I left my VPS open to password logins for over 3 years, no security updates, no firewalls, no kernel updates, no apt upgrades; only fail2ban and I survived: https://oxal.org/blog/my-vps-security-mess/
Don't be me, but even if you royally mess up things won't be as bad as you think.
I've had password login enabled for decades on my home server, not even fail2ban. But I do have an "AllowUsers" list with three non-cryptic user names. (None of them are my domain name, but nice try.)
Last month I had 250k failed password attempts. If I had a "weak" password of 6 random letters (I don't), and all 250k had guessed a valid username (only 23 managed that), that would give... uh, one expected success every 70 years?

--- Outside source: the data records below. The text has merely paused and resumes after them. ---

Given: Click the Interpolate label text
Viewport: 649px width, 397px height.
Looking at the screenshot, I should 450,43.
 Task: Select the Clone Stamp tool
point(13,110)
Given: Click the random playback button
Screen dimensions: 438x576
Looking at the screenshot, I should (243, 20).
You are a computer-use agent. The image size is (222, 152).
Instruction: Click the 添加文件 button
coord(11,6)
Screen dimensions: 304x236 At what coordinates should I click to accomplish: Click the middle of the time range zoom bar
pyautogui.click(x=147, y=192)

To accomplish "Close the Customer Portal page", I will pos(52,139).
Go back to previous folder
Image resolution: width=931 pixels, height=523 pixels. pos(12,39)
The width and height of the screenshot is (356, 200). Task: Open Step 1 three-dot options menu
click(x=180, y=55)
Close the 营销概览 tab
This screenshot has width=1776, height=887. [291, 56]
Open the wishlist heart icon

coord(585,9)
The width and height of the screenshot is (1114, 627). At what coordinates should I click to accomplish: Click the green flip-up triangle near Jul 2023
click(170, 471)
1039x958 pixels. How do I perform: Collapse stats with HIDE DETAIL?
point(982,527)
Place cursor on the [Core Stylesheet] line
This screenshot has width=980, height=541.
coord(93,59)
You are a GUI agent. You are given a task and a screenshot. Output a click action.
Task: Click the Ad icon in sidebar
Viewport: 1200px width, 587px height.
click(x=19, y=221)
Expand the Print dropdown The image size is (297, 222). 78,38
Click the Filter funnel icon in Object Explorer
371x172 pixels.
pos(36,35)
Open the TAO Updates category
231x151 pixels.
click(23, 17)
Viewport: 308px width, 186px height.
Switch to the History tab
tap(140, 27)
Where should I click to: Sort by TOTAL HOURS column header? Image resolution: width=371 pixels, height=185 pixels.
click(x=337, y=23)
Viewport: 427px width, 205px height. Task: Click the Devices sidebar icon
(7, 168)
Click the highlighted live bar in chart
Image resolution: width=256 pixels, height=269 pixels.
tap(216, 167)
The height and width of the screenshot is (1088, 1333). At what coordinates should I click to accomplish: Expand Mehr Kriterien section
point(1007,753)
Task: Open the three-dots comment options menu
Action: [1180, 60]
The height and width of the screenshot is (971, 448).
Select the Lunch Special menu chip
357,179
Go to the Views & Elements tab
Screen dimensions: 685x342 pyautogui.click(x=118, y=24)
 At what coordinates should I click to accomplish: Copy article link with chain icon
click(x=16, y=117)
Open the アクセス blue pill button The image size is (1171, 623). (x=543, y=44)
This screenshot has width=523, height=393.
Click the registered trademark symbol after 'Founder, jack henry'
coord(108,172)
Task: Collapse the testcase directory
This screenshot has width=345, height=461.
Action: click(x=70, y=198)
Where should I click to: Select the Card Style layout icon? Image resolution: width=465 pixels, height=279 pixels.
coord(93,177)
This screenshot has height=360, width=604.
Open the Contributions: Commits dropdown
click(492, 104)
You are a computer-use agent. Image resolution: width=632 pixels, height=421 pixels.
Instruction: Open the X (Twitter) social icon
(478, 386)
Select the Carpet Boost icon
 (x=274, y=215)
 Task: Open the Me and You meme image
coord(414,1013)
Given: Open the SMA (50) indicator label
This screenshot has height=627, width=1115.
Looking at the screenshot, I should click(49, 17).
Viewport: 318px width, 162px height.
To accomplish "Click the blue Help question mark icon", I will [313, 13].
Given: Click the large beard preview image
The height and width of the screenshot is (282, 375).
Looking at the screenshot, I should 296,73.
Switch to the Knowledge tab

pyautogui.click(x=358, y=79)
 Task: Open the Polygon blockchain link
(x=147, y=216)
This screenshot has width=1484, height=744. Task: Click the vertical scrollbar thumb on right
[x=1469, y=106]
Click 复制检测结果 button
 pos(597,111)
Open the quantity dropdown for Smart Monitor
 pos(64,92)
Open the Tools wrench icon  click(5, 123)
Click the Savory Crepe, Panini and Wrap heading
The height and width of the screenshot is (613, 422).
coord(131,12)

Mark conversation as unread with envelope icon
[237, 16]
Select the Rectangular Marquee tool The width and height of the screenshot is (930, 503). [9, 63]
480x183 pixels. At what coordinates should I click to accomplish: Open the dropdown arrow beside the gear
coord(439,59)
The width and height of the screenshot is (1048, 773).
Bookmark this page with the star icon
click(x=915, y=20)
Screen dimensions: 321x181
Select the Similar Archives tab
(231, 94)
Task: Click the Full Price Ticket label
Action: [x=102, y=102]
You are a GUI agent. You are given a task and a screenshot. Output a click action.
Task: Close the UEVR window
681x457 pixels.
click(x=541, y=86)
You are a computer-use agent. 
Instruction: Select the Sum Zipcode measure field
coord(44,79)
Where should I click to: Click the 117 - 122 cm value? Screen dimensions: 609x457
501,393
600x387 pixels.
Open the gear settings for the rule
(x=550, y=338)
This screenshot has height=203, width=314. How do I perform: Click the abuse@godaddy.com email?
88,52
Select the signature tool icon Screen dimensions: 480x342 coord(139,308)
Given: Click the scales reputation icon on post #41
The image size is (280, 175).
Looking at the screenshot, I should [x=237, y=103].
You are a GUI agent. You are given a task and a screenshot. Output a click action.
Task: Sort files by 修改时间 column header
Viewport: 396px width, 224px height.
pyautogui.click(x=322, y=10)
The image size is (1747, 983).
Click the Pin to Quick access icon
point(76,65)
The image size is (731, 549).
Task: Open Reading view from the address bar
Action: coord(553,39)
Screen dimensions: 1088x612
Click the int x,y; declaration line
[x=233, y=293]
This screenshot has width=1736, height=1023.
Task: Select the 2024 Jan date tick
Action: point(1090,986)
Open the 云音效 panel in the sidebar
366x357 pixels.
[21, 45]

That sounds risky actually. So don't expose a "root" user with a 6-letter password. Add two more letters and it is 40k years. Or use a strong password and forget about those random attempts.
I wonder about:
- silently compromised systems, active but unknown
- VPS provider doing security behind your back
I'd be worried about this too. Like there must be AI bots that "try the doors" on known exploits all over the internet, and once inside just do nothing but take a look around and give themselves access for the future. Maybe they become a botnet someday, but maybe the agent never saw the server doing anything of value worth waking up its master for— running a crypto wallet, a shard of a database with a "payments" table, an instance of a password manager like Vault, or who knows what else might get flagged as interesting.
Security is way more nuanced than "hey look I left my door open and nothing happened!". You are suggesting, perhaps inadvertently, a very dangerous thing.